"Il faut reprendre le travail", martèle Bruno Le Maire

"Il faut reprendre le travail", martèle Bruno Le Maire
Le ministre de l'Economie Bruno Le Maire, le 24 avril 2020.

, publié le mercredi 29 avril 2020 à 10h00

Pour le ministre de l'Economie, la reprise de l'activité est "indispensable pour la nation française".

Confinée depuis six semaines pour faire face au coronavirus, la France en subit les conséquences. Edouard Philippe a mis en garde mardi 28 avril contre "le risque de l'écroulement" de l'économie si le déconfinement n'était pas mis en oeuvre "progressivement, prudemment", lors de la présentation de son plan devant les députés.



"Nous devons retourner au travail", a de son côté affirmé mercredi matin le ministre de l'Economie et des Finances Bruno Le Maire. "Il faut reprendre le travail et il faut qu'un maximum de Français reprennent le travail", a-t-il insisté sur LCI, soulignant que "l'activité est indispensable pour la nation française".

"Il faut préparer la reprise économique et nous la réussirons que si nous la préparons collectivement", a-t-il ajouté. "Il faut que nous nous retroussions les manches tous ensemble pour que le retour à l'activité se fasse dans les meilleures conditions possibles", a-t-il poursuivi, avant d'évoquer un "message d'optimisme" à l'adresse des chefs d'entreprise et des salariés.

11,3 millions de salariés en chômage partiel

Alors que la pandémie de coronavirus et les mesures drastiques de confinement imposées depuis six semaines pour l'endiguer paralysent l'activité, l'économie française devrait avoir connu ces derniers mois une contraction d'une ampleur inédite depuis des décennies. 

L'Insee publiera jeudi sa première estimation de la contraction du produit intérieur brut (PIB) au premier trimestre, après avoir évoqué la semaine dernière une économie "sous anesthésie" et n'assurant "plus que ses fonctions vitales". "La moitié des salariés se trouvaient, fin mars, dans une entreprise dont l'activité s'est arrêtée ou a diminué de plus de moitié", rappelait-il encore. Mercredi, 11, 3 millions de salariés étaient en chômage partiel, soit plus d'un salarié sur deux. 

La Banque de France, de son côté, a déjà évalué la contraction du PIB à environ 6% sur les trois premiers mois de l'année, faisant de la France une des premières grandes économies mondiales à entrer en récession, après le recul du PIB déjà enregistré fin 2019. Il s'agit de la pire performance trimestrielle de l'économie française depuis 1945.
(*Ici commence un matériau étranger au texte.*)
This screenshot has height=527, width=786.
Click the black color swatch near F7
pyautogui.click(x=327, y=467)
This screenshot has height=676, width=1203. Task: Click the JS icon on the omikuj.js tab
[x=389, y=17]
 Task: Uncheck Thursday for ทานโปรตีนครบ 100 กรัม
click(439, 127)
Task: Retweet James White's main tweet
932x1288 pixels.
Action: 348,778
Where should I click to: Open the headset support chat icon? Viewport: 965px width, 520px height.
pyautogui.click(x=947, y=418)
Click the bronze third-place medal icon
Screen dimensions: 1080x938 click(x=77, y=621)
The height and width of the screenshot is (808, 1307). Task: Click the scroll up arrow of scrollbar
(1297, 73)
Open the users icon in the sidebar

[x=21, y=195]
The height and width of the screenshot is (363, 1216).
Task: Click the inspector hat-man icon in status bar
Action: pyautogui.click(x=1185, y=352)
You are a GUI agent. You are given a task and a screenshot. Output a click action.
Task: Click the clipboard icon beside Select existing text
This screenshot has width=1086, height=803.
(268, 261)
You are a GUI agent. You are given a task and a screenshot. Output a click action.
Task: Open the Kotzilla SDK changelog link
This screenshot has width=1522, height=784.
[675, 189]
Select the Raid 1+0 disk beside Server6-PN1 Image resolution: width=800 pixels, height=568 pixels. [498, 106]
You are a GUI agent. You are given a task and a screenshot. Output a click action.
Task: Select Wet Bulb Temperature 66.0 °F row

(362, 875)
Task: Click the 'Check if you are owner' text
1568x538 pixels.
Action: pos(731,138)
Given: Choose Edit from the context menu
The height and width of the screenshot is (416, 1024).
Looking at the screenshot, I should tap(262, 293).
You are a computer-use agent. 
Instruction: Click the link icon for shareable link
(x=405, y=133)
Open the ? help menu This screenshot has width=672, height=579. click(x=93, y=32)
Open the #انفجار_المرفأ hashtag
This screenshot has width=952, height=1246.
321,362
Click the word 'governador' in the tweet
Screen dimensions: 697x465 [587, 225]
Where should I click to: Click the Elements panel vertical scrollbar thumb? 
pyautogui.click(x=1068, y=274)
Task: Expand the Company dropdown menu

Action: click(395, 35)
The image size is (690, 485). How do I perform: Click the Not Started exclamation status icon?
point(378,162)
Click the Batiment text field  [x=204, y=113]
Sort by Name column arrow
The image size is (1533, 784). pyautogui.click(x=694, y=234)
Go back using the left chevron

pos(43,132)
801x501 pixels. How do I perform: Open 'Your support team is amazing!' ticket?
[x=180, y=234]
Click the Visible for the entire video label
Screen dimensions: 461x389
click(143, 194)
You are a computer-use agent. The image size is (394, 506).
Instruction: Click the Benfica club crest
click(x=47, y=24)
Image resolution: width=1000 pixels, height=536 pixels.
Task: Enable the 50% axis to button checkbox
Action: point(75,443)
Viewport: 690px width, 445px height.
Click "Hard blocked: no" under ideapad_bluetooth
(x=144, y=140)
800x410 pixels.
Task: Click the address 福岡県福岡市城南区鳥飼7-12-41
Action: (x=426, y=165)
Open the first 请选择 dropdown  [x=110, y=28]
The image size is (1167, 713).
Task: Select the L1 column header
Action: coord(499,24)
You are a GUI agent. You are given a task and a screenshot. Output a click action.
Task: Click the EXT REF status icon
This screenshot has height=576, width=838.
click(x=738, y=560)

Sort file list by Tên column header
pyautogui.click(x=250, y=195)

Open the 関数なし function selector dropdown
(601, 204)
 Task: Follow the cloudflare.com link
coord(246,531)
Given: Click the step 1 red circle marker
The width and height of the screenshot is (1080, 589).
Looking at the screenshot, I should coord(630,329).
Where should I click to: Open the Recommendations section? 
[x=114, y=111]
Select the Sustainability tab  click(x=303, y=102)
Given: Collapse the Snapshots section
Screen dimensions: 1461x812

Pas de plan de relance avant septembre

"Nous allons nous relever, nous allons faire le maximum pour ça", a assuré Bruno Le Maire, précisant ne jamais "avoir caché la gravité de la crise aux Français", en faisant "dès les premiers jours la comparaison avec la grande récession de 1929". "Il faut être lucide, il y aura des faillites, quoi que nous fassions, nous le savons et c'est bien pour ça que je ne cesse de renforcer les dispositifs pour aider les entrepreneurs, il y aura des pertes d'emploi", a-t-il souligné. 

"Il y aura un troisième temps qui sera celui de la relance sur lequel je commence déjà à travailler", a indiqué le locataire de Bercy, évoquant "plus d'investissement des entreprises, un soutien à la demande des ménages, un soutien aux secteurs qui ont été le plus durement touchés : le tourisme, l'aéronautique, l'industrie automobile".

Le gouvernement n'annoncera "certainement pas" de plan de relance de l'économie française avant septembre ou octobre, après l'amortissement du choc de la crise et la reprise de l'activité, a-t-il par ailleurs affirmé.